# TASKS AND EXERCISES:
a. In the essay about college and change, who posted a shadow syllabus?
b. Continue the essay about college and change from where it stops.

# EXCERPT TO READ:
College and Change

lol snacks from Costco: staples of my freshman year.

What I brought to Fairfield! So many snacks from Costco. Not included: my Capri Sun, which was a staple in my freshman year.

It’s that time again. College students bid farewell to a care-free summer with “Throwback Thursday” Instagrams of beaches and late-night beer debauchery. They express their excitement for the new school year with Facebook statuses littered with exclamation marks and emojis. Recent graduates now stuck at work tweet nostalgic memories of their first days at school.

A small part of me wishes that I can go back. I sit here, marveling that it’s been more than three months since I became a Fairfield University alumna. Three months ago, I was in class, staring at the blackboard, and desperately waiting for a nap. I was so tired by the end of my senior year. Waiting to be finished with homework. Waiting to relieve some burden that came with working at the school newspaper. Waiting to have more freedom. And now I’ll never get to go back to this time—that is, unless I decide to continue my education.

As a student I was sometimes naïve when it came down to simple tasks, sometimes wild-eyed after many sleepless nights—the result of writing essays the night before—and sometimes firmly rooted to the ground in bouts of striking certainty. Like a sculptor with a block of clay, my years at school had chipped away at my being, molding me into the person I am today. I loved my college experience, and don’t regret much, but there are still a few things that I wish I’d known from the beginning.

  1. It’s impossible to be perfect.

Like many peers, I’ve learned from plenty mistakes. I evaluate each school year by measuring my mistakes. Freshman year? I made plenty of mistakes, so it was a bit rough. Senior year? I made just enough to help me learn. My biggest mistake, however, had to do with trying to be perfect, and for a few months in freshman year, I didn’t understand what it meant to learn.

Dr. Sonya Huber, one of my favorite English professors, recently posted a shadow syllabus with her thoughts on what students should take away from her courses. She writes, “Those who aim for A’s don’t get as many A’s as those who abandon the quest for A’s and seek knowledge or at least curiosity.” You might attend a university with students raised in a certain culture of expectations. Take this many AP classes. Get involved in as imany extracurricular activities as possible. Volunteer just about anywhere. Guilty. Guilty. Guilty. These experiences padded your resume and got you into the school, but they have no true worth unless you value what you learn. Fixating on that A sucks the fun out of learning! In freshman year, I received a C on a journalism assignment, a grade that pretty much slapped my A-slaving side right out of me. I didn’t deserve a better grade because I didn’t actually understand my assignment. When you pay attention to what you do have and what you do know, you live and breathe the process. Remember that it’s the process that matters. The end result is your reward.

# SUPPLIED ENTRIES:
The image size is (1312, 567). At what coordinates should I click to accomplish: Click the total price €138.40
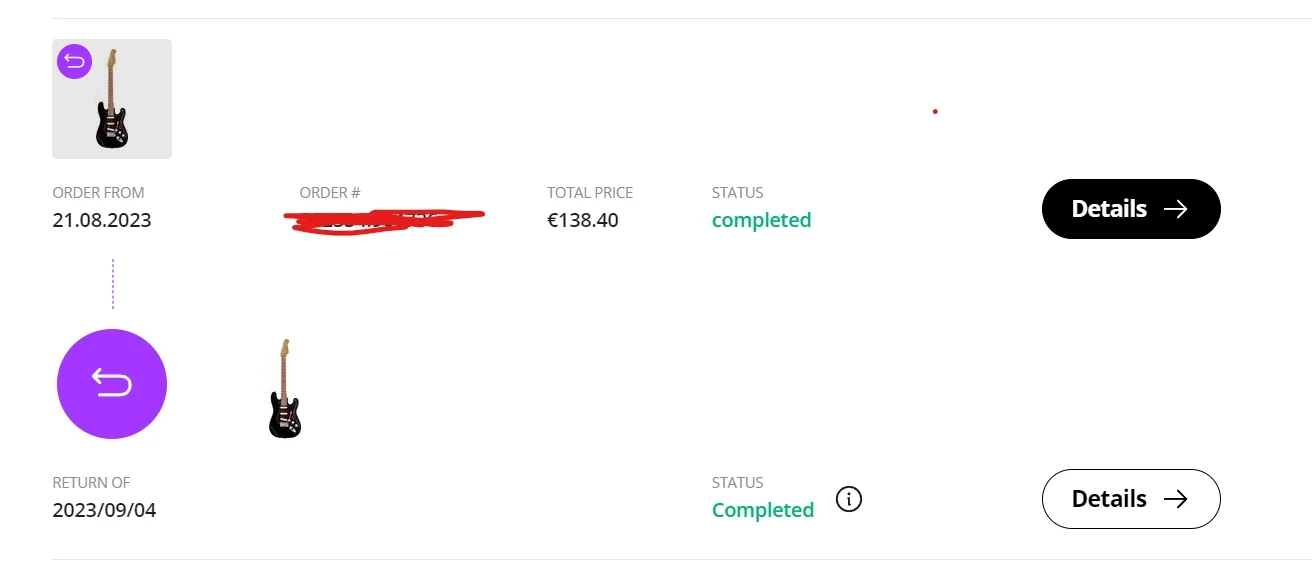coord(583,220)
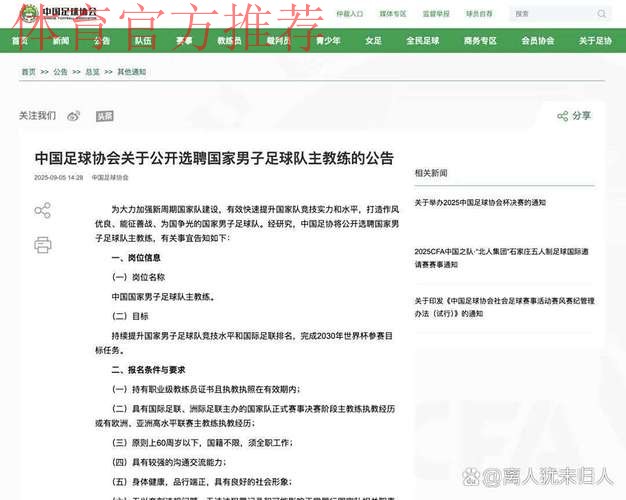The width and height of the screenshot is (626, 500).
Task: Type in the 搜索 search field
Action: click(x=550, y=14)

# REPLIES:
a. Dr. Sonya Huber, one of the writer's favorite English professors.

b.
  1. Similarly, show professors that you’re responsible and willing to learn.

I’ve often heard my classmates complain about professors. She’s such a hard grader. I don’t understand him at all! He doesn’t understand us. If these complaints are true, and the professor’s behavior persists, I would suggest dropping out of the course and finding another professor, if possible. But thankfully in most of my experiences, professors have been brilliant and compassionate, and it’s the students who need to adjust their attitude. Professors actually want to help you, so let them see that you’re willing to strive, not just achieve. After graduating, I think about the professors who not only taught me, but also inspired me, and I wish that all students could find professors like them, people whom I truly respect.

  1. My next advice is to forge supportive, drama-free friendships.

Going to college means finding your social group. Yes, it’s one of the most nerve-wracking feelings. At first you might feel like reinventing yourself. Here’s where people won’t know that you peed in your pants in sixth grade! They haven’t seen your glasses and braces phase! This is your chance to be cool! Chances are you’ll find a nice group of people and you’ll go everywhere with them: to dorm parties, late-night Starbucks runs, campus excursions. There’s a chance that you’ll stay friends with these people (that’s me!). But just like the teddy bear that you carried around everywhere as a toddler, you might find yourself outgrowing these friends. Know that this happens all the time. It just means you’re changing and you can’t have people holding you back.

When you have your friends, and you know them as well as you know yourself, then that’s the group to have. Challenge each other, but also be each other’s biggest supporters. Now that’s lifelong friends.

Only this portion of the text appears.